AIM OF THE EXERCISE:
Print exactly the lines below between the line holding "2025年5月 (497, 1314)" and the line holding "2022年10月 (500, 1851)", inclusive, and nothing more.

Pixel coordinate grounding data:

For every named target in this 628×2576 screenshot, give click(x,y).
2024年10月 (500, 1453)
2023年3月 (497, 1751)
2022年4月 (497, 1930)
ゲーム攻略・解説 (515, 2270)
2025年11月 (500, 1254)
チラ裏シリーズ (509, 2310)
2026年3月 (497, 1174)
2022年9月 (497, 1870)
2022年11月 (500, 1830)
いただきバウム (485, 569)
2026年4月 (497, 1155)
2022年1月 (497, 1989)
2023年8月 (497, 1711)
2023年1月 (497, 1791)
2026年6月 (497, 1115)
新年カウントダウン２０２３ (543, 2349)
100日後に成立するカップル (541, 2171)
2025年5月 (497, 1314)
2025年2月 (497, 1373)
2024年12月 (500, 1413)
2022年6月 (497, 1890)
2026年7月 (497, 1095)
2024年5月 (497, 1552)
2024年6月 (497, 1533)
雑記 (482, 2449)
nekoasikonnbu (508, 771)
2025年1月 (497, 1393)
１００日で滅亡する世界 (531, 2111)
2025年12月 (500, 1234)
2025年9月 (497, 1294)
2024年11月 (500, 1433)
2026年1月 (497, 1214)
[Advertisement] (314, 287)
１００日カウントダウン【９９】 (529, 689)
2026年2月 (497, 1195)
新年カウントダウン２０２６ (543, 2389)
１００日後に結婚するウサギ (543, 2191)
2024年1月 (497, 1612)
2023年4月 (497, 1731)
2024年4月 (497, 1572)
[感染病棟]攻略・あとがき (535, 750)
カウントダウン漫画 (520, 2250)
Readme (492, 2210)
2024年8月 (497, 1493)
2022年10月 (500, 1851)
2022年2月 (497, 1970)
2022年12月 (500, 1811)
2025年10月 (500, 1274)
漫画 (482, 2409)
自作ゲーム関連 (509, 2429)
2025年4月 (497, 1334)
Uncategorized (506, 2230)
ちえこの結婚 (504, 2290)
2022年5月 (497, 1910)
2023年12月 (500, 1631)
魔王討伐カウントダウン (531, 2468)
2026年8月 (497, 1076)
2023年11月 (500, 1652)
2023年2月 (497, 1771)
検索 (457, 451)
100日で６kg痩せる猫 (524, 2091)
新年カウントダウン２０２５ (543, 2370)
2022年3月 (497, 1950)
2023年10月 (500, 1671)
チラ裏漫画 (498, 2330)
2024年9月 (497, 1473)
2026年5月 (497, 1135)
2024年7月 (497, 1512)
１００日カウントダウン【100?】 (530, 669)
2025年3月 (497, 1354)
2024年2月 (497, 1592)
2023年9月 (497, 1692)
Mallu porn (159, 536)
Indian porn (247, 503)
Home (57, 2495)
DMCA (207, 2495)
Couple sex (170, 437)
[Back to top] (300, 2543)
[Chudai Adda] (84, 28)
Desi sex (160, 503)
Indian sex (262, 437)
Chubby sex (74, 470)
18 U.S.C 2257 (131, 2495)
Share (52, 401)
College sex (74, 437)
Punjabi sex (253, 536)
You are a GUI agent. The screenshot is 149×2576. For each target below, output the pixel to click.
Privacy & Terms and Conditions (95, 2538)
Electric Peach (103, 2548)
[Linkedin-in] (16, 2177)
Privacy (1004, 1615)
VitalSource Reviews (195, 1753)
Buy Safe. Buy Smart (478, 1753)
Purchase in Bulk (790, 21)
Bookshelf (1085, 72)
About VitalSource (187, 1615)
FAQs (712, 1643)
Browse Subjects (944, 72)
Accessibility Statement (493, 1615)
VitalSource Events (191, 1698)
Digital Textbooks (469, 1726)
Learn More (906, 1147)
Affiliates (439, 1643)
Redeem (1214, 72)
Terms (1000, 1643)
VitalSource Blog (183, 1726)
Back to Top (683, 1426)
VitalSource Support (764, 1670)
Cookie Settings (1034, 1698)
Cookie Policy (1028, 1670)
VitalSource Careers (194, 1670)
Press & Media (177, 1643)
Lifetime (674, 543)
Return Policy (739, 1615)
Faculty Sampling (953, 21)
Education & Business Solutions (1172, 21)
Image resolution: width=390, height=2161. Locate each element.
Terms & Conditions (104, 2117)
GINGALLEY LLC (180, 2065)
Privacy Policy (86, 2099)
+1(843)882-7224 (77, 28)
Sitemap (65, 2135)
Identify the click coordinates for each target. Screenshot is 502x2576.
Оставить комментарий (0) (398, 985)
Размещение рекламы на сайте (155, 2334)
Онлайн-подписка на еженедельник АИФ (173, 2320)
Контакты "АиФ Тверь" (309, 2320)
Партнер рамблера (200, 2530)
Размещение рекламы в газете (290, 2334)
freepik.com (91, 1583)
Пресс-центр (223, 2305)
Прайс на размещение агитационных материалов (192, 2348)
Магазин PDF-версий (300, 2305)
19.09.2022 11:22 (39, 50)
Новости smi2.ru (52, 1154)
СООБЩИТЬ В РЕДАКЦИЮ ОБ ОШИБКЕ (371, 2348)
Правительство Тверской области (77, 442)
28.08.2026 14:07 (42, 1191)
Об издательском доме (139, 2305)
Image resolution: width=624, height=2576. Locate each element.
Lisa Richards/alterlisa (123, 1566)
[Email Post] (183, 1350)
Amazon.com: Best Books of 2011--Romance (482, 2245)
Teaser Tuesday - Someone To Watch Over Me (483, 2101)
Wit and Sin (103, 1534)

RESULT:
2025年5月 (497, 1314)
2025年2月 (497, 1373)
2024年12月 (500, 1413)
2022年6月 (497, 1890)
2026年7月 (497, 1095)
2024年5月 (497, 1552)
2024年6月 (497, 1533)
雑記 (482, 2449)
nekoasikonnbu (508, 771)
2025年1月 (497, 1393)
１００日で滅亡する世界 (531, 2111)
2025年12月 (500, 1234)
2025年9月 (497, 1294)
2024年11月 (500, 1433)
2026年1月 (497, 1214)
[Advertisement] (314, 287)
１００日カウントダウン【９９】 (529, 689)
2026年2月 (497, 1195)
新年カウントダウン２０２６ (543, 2389)
１００日後に結婚するウサギ (543, 2191)
2024年1月 (497, 1612)
2023年4月 (497, 1731)
2024年4月 (497, 1572)
[感染病棟]攻略・あとがき (535, 750)
カウントダウン漫画 (520, 2250)
Readme (492, 2210)
2024年8月 (497, 1493)
2022年10月 (500, 1851)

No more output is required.